__EXERCISE BRIEF__
Please copy out each line of the listing that contains the word "computer".

__INFORMATION__
▬▬▬▬▬▬▬▬▬▬
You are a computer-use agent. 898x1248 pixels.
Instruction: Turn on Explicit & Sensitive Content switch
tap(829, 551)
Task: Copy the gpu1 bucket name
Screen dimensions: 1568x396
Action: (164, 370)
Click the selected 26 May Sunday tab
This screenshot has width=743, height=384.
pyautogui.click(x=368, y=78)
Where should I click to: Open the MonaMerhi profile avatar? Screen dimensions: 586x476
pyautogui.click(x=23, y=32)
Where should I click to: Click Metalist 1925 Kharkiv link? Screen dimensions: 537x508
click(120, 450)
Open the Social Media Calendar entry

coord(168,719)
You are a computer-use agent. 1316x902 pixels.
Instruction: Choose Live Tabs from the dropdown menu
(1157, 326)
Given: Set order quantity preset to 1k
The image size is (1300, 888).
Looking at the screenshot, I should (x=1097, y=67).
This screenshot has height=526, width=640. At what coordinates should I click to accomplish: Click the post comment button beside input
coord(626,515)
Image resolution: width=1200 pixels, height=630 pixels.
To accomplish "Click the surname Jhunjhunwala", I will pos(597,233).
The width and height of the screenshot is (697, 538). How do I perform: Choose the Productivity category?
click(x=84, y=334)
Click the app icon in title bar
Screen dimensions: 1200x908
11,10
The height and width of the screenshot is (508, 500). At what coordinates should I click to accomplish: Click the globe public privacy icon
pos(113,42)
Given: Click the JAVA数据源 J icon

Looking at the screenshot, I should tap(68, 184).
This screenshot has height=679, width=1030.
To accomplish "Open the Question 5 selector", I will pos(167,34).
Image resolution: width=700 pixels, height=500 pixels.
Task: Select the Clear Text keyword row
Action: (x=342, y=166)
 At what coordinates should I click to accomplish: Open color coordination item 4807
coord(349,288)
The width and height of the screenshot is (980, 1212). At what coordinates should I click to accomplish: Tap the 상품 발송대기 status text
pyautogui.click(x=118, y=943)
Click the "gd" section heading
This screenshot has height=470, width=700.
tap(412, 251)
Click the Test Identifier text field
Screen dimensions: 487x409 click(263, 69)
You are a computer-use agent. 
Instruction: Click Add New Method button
▬▬▬▬▬▬▬▬▬▬
__ANSWER SPACE__
You are a computer-use agent. 898x1248 pixels.
You are a computer-use agent. 1316x902 pixels.
You are a computer-use agent. 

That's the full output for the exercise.